L’art. 2598 del codice civile, norma di riferimento, individua 2 tipologie di atti, cd sleali, in quanto utilizzati dall’imprenditore per procurare a sè o per sottrarre ai concorrenti, gli strumenti di produzione o la domanda dei consumatori.
Si tratta di:
- atti idonei a generare confusione con i prodotti e con l’attività di un’impresa concorrente. L’imprenditore tenta di fare proprio il successo di un altro imprenditore; a tal fine usa nomi o segni distintivi in modo tale da creare confusione con i nomi e i segni distintivi legittimamente usati da altri, oppure imita i prodotti di un concorrente.
- pubblicità, mediante diffusione di notizie e apprezzamenti in merito a prodotti e attività di un concorrente, diretti a creare discredito (atti denigratori), oppure appropriandosi di pregi di prodotti dell’impresa di un concorrente. In questo caso si sfrutta la visibilità e notorietà sul mercato acquisita da altra impresa
Quali sono i rimedi possibili
Gli atti di concorrenza sleale sono per il nostro ordinamento dei comportamenti illeciti per reprimere i quali è possibile esercitare un’azione legale davanti al giudice. L’atto di concorrenza sleale potrà cessare mediante azione di inibizione che non richiede la prova del danno subito dall’imprenditore, essendo sufficiente la mera idoneità dell’atto a generare il danno. Il provvedimento del giudice che accerta atti di concorrenza sleale ne inibisce la continuazione e dà gli opportuni provvedimenti affinché ne vengano meno gli effetti negativi.

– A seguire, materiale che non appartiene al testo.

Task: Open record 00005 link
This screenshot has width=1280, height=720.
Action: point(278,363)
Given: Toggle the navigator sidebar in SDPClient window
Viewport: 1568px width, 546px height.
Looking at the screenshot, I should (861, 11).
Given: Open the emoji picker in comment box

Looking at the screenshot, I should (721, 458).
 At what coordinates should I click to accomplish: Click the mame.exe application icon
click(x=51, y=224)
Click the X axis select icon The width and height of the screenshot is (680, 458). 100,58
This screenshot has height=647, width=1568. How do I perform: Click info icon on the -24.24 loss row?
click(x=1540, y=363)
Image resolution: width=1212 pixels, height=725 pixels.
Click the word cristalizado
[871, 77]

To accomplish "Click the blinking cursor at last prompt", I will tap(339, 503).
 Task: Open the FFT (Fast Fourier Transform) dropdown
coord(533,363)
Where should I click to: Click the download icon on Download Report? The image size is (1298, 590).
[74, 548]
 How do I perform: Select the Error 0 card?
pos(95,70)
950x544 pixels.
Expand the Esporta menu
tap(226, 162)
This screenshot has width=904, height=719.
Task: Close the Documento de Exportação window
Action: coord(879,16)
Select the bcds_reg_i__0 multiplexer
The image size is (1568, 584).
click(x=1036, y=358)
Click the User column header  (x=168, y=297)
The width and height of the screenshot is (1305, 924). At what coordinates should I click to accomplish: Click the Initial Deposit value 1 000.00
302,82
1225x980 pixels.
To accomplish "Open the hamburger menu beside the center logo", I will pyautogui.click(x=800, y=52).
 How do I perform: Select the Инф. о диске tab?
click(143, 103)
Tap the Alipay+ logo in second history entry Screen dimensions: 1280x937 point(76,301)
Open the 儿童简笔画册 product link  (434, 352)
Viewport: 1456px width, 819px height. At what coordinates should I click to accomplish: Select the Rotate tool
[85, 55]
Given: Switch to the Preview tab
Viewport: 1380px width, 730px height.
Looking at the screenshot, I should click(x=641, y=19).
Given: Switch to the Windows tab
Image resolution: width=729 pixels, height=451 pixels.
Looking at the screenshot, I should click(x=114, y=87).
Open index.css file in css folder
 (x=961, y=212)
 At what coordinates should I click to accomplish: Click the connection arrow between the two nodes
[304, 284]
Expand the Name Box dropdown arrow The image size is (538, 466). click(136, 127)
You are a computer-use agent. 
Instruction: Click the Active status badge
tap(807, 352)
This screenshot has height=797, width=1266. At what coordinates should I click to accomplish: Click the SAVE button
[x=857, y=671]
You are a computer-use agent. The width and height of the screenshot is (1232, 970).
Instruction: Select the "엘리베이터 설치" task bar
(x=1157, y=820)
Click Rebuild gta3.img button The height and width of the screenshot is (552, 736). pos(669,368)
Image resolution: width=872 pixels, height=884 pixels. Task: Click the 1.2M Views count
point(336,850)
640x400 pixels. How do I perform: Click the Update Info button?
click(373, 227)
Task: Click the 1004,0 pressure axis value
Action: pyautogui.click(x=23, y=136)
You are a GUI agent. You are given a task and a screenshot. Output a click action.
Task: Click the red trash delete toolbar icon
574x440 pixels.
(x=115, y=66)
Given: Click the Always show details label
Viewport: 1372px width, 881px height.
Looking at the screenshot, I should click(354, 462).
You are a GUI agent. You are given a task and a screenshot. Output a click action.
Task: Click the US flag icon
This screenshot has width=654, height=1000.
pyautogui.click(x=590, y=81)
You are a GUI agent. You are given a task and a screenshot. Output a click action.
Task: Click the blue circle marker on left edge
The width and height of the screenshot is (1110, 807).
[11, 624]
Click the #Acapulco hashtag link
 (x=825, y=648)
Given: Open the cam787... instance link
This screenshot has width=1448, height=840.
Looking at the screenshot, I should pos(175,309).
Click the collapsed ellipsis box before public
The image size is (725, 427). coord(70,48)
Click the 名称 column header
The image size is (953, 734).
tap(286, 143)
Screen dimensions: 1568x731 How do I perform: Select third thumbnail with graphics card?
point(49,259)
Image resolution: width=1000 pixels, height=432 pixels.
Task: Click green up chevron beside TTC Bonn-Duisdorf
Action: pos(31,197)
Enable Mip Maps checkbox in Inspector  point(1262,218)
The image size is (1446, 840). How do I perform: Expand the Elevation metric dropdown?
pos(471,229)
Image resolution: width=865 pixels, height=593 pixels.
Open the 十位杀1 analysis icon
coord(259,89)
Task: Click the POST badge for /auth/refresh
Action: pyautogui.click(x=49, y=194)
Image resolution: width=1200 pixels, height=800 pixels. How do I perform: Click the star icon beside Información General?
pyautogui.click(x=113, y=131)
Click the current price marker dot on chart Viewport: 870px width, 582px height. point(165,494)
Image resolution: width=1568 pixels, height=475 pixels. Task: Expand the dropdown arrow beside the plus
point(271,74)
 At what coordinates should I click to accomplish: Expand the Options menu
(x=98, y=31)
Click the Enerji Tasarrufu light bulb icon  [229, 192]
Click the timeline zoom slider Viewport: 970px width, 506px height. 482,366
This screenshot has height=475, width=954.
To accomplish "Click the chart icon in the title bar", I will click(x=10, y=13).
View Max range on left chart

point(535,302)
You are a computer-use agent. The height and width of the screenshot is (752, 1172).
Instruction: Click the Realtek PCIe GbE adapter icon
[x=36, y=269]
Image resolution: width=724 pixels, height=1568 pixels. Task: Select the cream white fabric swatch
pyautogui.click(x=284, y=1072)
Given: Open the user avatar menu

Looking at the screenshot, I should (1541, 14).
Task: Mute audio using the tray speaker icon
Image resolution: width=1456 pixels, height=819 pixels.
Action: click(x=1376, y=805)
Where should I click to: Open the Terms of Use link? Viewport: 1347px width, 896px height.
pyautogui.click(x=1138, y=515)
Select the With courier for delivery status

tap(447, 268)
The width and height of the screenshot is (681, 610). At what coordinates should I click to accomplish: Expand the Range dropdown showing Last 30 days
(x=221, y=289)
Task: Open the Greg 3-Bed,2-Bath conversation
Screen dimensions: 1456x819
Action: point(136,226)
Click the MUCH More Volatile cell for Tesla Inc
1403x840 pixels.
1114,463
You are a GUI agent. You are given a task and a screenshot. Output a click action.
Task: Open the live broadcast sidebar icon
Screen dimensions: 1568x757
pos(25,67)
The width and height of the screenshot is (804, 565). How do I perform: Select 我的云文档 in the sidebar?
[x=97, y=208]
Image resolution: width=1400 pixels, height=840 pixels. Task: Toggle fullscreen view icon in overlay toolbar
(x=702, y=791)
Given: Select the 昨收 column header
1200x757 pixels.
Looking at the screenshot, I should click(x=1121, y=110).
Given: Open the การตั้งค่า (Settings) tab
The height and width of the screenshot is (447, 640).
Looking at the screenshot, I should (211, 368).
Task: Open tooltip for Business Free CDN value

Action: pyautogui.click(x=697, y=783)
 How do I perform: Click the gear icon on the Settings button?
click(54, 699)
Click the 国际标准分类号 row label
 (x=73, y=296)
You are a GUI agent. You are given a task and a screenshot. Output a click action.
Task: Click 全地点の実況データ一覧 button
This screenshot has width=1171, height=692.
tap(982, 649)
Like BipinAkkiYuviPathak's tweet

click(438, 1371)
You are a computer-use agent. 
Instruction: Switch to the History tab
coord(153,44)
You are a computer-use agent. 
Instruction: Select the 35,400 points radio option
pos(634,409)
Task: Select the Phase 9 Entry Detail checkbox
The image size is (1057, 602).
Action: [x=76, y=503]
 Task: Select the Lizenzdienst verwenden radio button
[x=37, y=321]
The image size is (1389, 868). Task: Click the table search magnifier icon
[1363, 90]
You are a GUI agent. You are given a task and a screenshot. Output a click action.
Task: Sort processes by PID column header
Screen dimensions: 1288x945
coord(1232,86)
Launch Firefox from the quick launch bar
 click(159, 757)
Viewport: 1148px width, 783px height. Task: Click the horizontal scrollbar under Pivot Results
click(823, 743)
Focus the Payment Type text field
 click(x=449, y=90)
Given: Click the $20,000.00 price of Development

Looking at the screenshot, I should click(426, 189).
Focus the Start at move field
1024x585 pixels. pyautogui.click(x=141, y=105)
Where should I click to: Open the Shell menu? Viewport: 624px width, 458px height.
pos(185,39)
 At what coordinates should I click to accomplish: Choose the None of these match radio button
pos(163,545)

L’imprenditore che si reputa leso può altresì esercitare azione di rimozione, tendente alla distruzione delle cose nelle quali la concorrenza sleale si è estrinsecata.
Qualora sussistano il dolo o la colpa e il danno il concorrente sleale potrà essere condannato al risarcimento a meno che il danneggiante riesca a provare di aver agito senza colpa. La sentenza di condanna al risarcimento potrà essere pubblicata su giornali quale mezzo diretto a contribuire a riparare il danno.